Sejak mamanya meninggal empat tahun yang lalu, Rex hanya tinggal bersama Andrew. Selama itu Andrew selalu menyibukkan diri dengan pekerjaan dan Rex. Papa Rex tersebut tidak pernah berniat, koreksi, belum berniat mencari pengganti mamanya Rex. Andrew sengaja membuat hubungan sefleksibel mungkin dengan anak tunggalnya sehingga tidak ada rasa canggung di antara mereka. Saling melemparkan keusilan dan ledekan dalam batas wajar sudah menjadi kebiasaan mereka untuk mencairkan suasana. Hidup terlalu berharga untuk disia-siakan menjadi sebuah zona keangkuhan.
○○○
Emily sudah menanti Rex di depan gerbang rumahnya. Gadis yang mengenakan setelan kaus ketat berwana kuning dan celana jeans biru itu tampak secerah matahari pagi di musim panas. Senyuman hangatnya menyambut kedatangan Rex. Beruntung, jarak rumah gadis itu tidak terlalu jauh dari rumah Rex sehingga Rex bisa dengan cepat mencapainya.

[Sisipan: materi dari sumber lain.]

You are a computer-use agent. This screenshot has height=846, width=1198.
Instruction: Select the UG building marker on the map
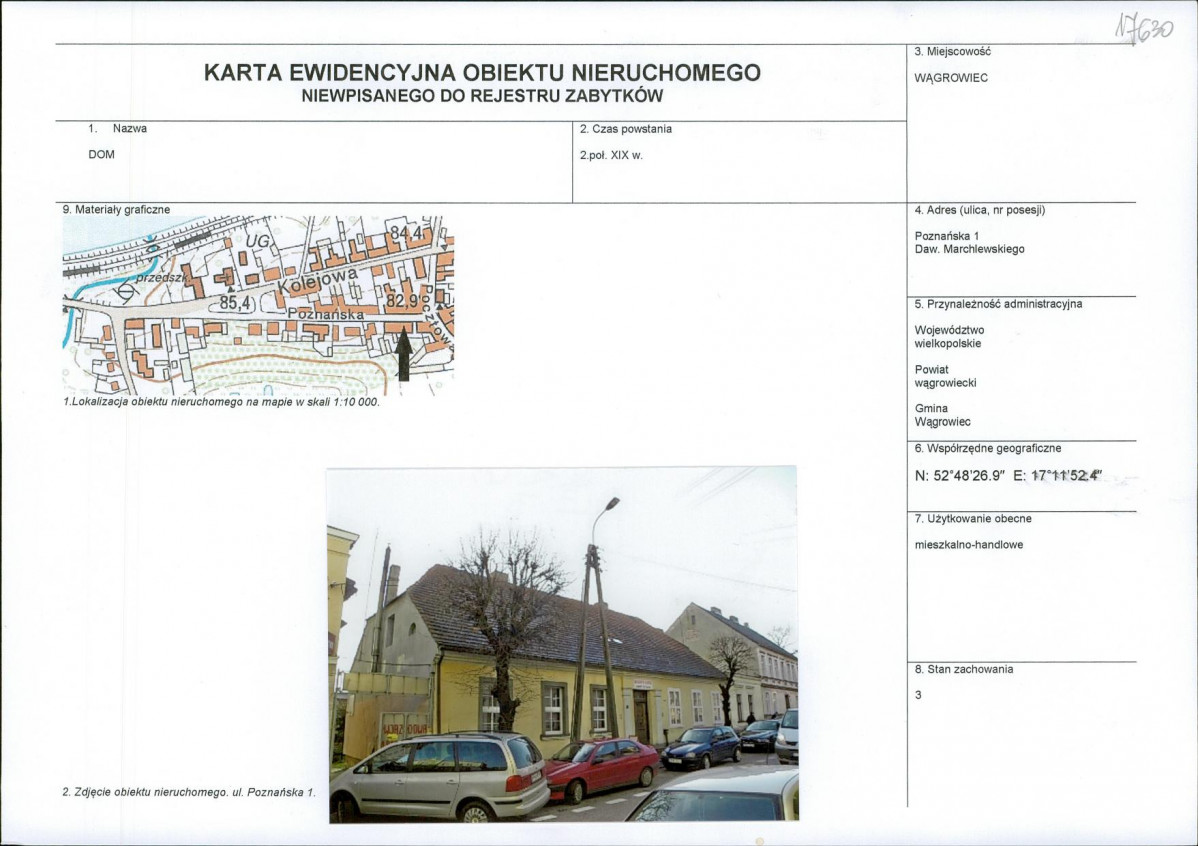258,242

Hati Rex berbunga-bunga bisa jalan bareng dengan Emily. Meskipun ia sudah mengenal Emily sejak pertama kali memasuki kampus, Rex baru berani melakukan pendekatan pada gadis itu beberapa bulan terakhir ini.

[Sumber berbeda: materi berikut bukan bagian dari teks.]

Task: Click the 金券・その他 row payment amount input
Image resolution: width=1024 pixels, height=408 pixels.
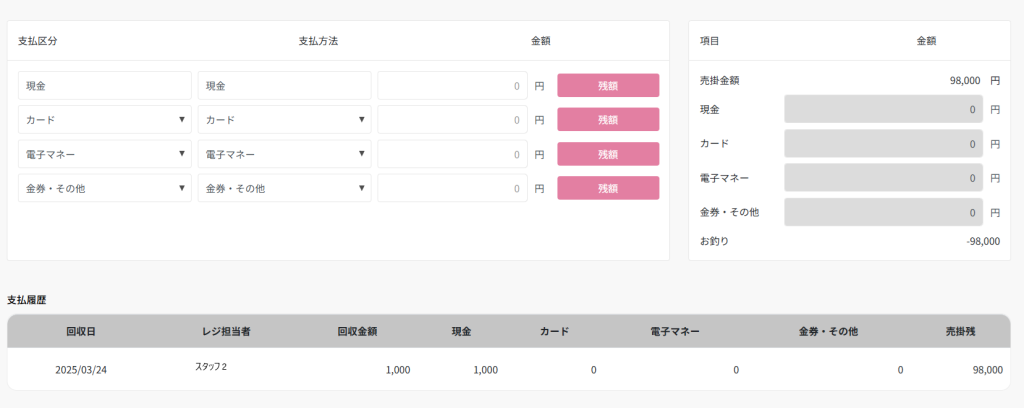Action: pyautogui.click(x=452, y=188)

Rex merasa gugup di sepanjang jalan. Perjalanan dari rumah Emily ke kampus itu seharusnya hanya sepuluh menit, tetapi Rex merasa mereka akan datang terlambat lantaran arus kendaraan yang lumayan padat merayap. Di tengah perasaan gugup yang melanda ditambah sedikit panik, kemarahan Emily saat bicara dengan temannya di telepon menjadi kombinasi yang pas untuk membuat Rex panas-dingin secara otomatis. Baru saja jalan bareng, suasananya langsung tidak kondusif.
Emily penutup panggilan teleponnya. Raut wajahnya berubah kecut, tapi tetep kece di hati Rex. Rex sesekali melirik Emily yang duduk di jok penumpang di sampingnya. Gadis itu tampak gelisah. Kebisuan Emily menggelitik Rex untuk mencari tahu.
“Em, kok kamu cemberut gitu sih? Ada masalah sama temen kamu?” selidik Rex.
“Enggak.”
“Tadi kamu marah-marah di telepon. Sorry ya, aku enggak bermaksud menguping tapi kedengeran.”
“Aku tuh marah banget sama Haris. Aku sebel banget sama cowok itu. Ih, sebeeel.” Emily meluapkan kekesalannya dengan mencubit lengan Rex gemas.
Rex mendesis menahan sakit. Demi harga dirinya yang setinggi Burj Khalifa, gedung tertinggi di dunia, Rex hanya diam menanti dengan sabar apa yang akan dikatakan Emily selanjutnya.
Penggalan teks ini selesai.